> Entries provided
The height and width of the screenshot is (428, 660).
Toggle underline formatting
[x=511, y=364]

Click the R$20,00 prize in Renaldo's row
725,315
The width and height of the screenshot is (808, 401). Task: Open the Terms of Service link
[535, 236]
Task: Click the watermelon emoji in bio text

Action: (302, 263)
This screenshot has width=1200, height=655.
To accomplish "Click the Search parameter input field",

...

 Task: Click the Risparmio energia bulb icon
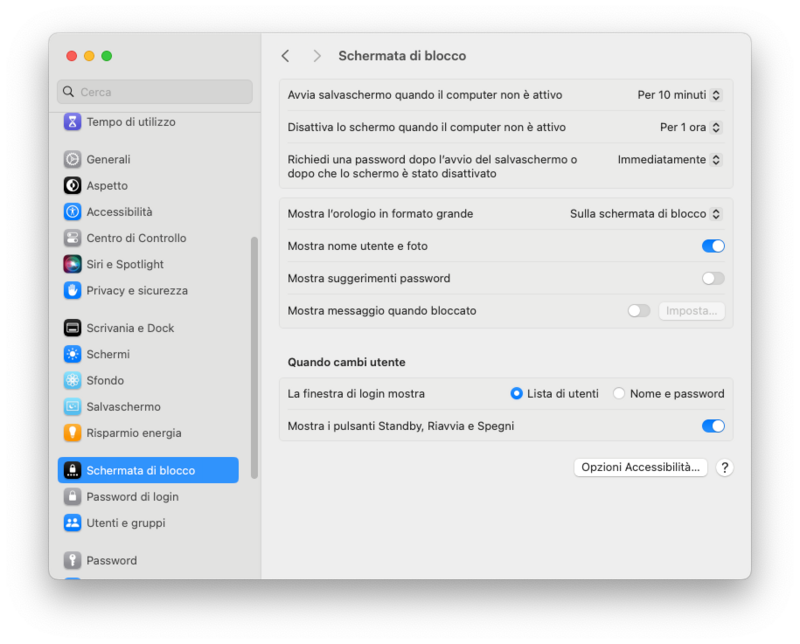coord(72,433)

> Exercise brief
From the data above, output exactly the lines between the one containing "The height and" and the one containing "the Search parameter", counting both of them.

> Worked solution
The height and width of the screenshot is (428, 660).
Toggle underline formatting
[x=511, y=364]

Click the R$20,00 prize in Renaldo's row
725,315
The width and height of the screenshot is (808, 401). Task: Open the Terms of Service link
[535, 236]
Task: Click the watermelon emoji in bio text

Action: (302, 263)
This screenshot has width=1200, height=655.
To accomplish "Click the Search parameter input field",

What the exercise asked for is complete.